In [1]:
!pip install torch transformers datasets
!pip install sentencepiece

Looking in indexes: https://pypi.org/simple, https://us-python.pkg.dev/colab-wheels/public/simple/
Looking in indexes: https://pypi.org/simple, https://us-python.pkg.dev/colab-wheels/public/simple/


In [2]:
import torch
import torch.nn as nn
from torch import matmul
import torch.optim as optim
from torch.utils.data import Dataset, DataLoader
from torch.nn.functional import softmax
from transformers import T5Tokenizer, T5ForConditionalGeneration
from datasets import load_dataset
from datasets import load_metric
from sklearn.model_selection import train_test_split
import pandas as pd
import numpy as np
import os
import re
import time
from collections import defaultdict
import math
from torch.nn import functional as F
import transformers
from tqdm import tqdm

<h2>Load Dataset and Preprocess Data</h2>  
WikiHow dataset is a sumarization dataset found at https://github.com/mahnazkoupaee/WikiHow-Dataset and contains 200000 long sequence pairs of articles and their summaries.

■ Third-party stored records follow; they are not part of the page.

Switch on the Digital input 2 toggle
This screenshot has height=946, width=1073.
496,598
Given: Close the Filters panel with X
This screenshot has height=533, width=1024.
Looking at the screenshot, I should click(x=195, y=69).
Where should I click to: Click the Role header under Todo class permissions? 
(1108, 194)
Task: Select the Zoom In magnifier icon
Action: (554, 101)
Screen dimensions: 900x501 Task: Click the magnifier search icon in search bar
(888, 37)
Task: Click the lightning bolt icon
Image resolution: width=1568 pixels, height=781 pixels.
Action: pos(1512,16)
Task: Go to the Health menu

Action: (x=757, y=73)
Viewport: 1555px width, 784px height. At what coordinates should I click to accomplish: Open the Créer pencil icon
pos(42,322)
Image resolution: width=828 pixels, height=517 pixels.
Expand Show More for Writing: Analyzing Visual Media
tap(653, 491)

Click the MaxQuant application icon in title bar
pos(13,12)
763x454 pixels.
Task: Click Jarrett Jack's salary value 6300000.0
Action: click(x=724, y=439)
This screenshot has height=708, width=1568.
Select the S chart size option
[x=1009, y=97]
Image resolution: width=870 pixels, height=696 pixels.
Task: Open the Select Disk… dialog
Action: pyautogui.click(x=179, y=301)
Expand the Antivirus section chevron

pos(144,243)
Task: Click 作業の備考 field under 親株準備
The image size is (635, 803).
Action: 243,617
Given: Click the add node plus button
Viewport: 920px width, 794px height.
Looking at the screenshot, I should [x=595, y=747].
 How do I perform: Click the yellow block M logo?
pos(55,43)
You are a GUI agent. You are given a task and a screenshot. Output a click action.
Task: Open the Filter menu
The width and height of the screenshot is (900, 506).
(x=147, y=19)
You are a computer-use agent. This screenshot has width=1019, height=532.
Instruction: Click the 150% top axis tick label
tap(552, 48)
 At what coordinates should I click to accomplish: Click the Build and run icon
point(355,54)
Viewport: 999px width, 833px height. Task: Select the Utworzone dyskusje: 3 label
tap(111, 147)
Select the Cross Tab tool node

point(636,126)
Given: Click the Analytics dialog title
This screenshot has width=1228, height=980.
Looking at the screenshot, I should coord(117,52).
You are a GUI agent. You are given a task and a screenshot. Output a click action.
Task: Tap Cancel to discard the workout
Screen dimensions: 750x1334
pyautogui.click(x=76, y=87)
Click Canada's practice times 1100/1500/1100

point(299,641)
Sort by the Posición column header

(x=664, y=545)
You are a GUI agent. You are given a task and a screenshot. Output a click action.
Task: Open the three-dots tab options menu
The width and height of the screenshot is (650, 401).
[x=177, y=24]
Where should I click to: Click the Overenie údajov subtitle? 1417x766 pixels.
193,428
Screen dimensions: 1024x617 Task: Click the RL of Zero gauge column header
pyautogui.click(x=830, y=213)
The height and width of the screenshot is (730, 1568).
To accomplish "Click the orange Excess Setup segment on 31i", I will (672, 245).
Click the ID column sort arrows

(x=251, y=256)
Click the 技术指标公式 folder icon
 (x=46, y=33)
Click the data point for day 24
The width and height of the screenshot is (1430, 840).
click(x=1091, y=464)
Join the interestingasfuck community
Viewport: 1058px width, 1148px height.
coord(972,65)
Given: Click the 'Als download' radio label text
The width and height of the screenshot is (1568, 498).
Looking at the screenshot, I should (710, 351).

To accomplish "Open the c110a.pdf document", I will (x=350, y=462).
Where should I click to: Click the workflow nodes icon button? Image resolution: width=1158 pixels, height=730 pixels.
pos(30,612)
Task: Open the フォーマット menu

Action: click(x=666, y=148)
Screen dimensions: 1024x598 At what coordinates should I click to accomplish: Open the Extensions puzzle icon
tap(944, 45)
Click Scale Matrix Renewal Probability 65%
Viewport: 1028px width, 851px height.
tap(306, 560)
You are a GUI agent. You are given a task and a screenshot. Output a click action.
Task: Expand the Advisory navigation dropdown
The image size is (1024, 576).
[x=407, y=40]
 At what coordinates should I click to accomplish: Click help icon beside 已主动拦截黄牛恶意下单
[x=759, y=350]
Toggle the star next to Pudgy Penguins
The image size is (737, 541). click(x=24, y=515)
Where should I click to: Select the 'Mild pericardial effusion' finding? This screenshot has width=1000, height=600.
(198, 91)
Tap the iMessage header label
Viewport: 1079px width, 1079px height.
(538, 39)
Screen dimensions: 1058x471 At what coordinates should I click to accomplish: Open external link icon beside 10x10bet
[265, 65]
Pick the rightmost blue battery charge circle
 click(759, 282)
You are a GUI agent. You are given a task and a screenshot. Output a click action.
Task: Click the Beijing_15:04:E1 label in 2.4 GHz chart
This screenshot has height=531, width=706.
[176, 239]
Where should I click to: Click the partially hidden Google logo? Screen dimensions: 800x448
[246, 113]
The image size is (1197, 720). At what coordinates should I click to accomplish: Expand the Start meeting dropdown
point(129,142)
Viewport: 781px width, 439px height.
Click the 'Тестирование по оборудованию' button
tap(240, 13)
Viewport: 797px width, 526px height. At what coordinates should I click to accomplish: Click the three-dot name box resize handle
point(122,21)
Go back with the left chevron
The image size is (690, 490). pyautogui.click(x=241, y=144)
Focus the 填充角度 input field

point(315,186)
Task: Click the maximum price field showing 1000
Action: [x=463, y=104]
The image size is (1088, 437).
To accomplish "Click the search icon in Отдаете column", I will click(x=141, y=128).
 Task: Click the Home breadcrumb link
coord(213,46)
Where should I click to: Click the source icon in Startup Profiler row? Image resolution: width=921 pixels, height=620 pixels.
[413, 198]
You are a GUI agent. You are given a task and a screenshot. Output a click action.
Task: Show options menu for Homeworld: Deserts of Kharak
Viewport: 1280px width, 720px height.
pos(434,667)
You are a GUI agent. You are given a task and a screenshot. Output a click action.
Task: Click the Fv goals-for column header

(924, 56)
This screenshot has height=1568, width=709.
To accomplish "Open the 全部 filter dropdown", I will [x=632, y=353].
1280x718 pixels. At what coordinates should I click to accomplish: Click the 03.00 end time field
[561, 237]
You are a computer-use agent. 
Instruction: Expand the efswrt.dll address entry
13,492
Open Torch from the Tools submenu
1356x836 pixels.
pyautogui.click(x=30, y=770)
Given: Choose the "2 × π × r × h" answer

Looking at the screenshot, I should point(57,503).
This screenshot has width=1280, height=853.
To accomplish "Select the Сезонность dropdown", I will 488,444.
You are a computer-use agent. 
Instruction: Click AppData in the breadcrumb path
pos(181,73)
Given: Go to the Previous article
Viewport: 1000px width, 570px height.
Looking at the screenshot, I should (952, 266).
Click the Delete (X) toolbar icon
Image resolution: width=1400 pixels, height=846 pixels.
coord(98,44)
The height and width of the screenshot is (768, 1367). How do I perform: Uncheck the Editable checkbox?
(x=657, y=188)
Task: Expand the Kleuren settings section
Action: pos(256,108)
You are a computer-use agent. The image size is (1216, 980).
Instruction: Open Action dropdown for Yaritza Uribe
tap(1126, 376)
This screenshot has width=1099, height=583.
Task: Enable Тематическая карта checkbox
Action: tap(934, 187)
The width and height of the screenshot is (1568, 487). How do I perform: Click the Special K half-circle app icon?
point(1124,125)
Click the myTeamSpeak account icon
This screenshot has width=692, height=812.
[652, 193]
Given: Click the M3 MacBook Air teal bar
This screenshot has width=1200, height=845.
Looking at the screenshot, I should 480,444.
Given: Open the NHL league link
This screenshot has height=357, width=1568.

Dataset structure: each article consists of multiple paragraphs, and subheadings that are concatenated into summarization of an article.  
  
title - article titles  
headline - concatenation of summary sentences forming the summary  
text - concatenation of all paragraphs of an article

<h3>Load</h3>

In [3]:
from google.colab import drive
drive.mount('/content/drive')

Drive already mounted at /content/drive; to attempt to forcibly remount, call drive.mount("/content/drive", force_remount=True).


In [4]:
# # Load the dataset
# df = pd.read_csv(r'/content/drive/MyDrive/wikihowAll2.csv')
df = pd.read_csv(r'./data/wikihowAll.csv')
df = df.astype(str)
df.shape

(215365, 3)

In [5]:
df.head()

Unnamed: 0,headline,title,text
0,"\nKeep related supplies in the same area.,\nMa...",How to Be an Organized Artist1,"If you're a photographer, keep all the necess..."
1,\nCreate a sketch in the NeoPopRealist manner ...,How to Create a Neopoprealist Art Work,See the image for how this drawing develops s...
2,"\nGet a bachelor’s degree.,\nEnroll in a studi...",How to Be a Visual Effects Artist1,It is possible to become a VFX artist without...
3,\nStart with some experience or interest in ar...,How to Become an Art Investor,The best art investors do their research on t...
4,"\nKeep your reference materials, sketches, art...",How to Be an Organized Artist2,"As you start planning for a project or work, ..."


<h3>Preprocess</h3>    

1. remove newline chars and extra commas

2. drop short articles with long summaries and drop articles with no summaries    

3. drop duplicates  
4. drop rows where headline is empty string

In [7]:
# 1 remove newline chars and extra commas
df['headline'] = df.headline.apply(lambda s: re.sub(".,",".",s.strip().title()))
df['headline'] = df.headline.apply(lambda s: re.sub("\n","", s.strip().title()))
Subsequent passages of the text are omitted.